§ **Texte extrait**:
En analyse de cycle de vie, le gain carbone est au rendez-vous, davantage conséquent chez les T3 (767 kg éq CO2/m2SDP) que les T2 (161 kg éq CO2/m2SDP). On observe également un fort gain dû aux nouveaux modules de production électrique et énergétique, atteignant les trois quarts de l’impact.
Une analyse de cycle de vie, corroborée et détaillée par AIA Environnement, avec un focus sur la répartition de l’impact carbone sur la maison individuelle. « On voit effectivement que les postes techniques de production énergétique, qu’il s’agisse la pompe à chaleur, avec ses fluides frigorigènes sont effectivement dominants dans le bilan. Autre poste de production énergétique important : les panneaux photovoltaïques, loin d’être négligeables dans le bilan. La question de la couverture et même la partie déposée – qu’on ne pouvait pas réutiliser parce qu’amiantée - a une empreinte carbone résiduel qu’il convient de concilier », énumère Simon Davies, son vice-président.

§ **Tâche**: Dans le texte sur l'analyse de cycle de vie, reprenez le passage commençant par "Une analyse de" et finissant par "Davies, son vice-président.", en substituant "chaudière" à "pompe à chaleur". Les lignes n'ont aucun rôle à jouer ici.

§ **Lignes fournies**:
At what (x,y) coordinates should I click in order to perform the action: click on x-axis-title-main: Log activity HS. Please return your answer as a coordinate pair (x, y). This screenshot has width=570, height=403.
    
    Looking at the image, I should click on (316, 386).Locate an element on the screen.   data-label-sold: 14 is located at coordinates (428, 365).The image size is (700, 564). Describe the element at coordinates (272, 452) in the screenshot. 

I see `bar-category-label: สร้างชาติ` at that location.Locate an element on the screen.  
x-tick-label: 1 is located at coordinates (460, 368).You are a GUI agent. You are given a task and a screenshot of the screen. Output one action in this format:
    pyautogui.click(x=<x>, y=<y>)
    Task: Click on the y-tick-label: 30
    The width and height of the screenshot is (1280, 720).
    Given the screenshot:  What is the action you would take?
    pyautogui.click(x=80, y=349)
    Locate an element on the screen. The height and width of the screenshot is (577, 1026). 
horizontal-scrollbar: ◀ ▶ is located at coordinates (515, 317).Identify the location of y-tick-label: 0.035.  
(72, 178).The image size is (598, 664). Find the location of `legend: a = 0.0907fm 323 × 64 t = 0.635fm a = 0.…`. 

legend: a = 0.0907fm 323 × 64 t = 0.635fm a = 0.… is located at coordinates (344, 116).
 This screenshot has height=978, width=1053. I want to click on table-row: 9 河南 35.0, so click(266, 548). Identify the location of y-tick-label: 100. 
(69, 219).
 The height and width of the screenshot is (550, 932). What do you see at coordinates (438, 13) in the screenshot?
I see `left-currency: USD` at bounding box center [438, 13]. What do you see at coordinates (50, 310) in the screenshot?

§ **Réponse**:
Une analyse de cycle de vie, corroborée et détaillée par AIA Environnement, avec un focus sur la répartition de l’impact carbone sur la maison individuelle. « On voit effectivement que les postes techniques de production énergétique, qu’il s’agisse la chaudière, avec ses fluides frigorigènes sont effectivement dominants dans le bilan. Autre poste de production énergétique important : les panneaux photovoltaïques, loin d’être négligeables dans le bilan. La question de la couverture et même la partie déposée – qu’on ne pouvait pas réutiliser parce qu’amiantée - a une empreinte carbone résiduel qu’il convient de concilier », énumère Simon Davies, son vice-président.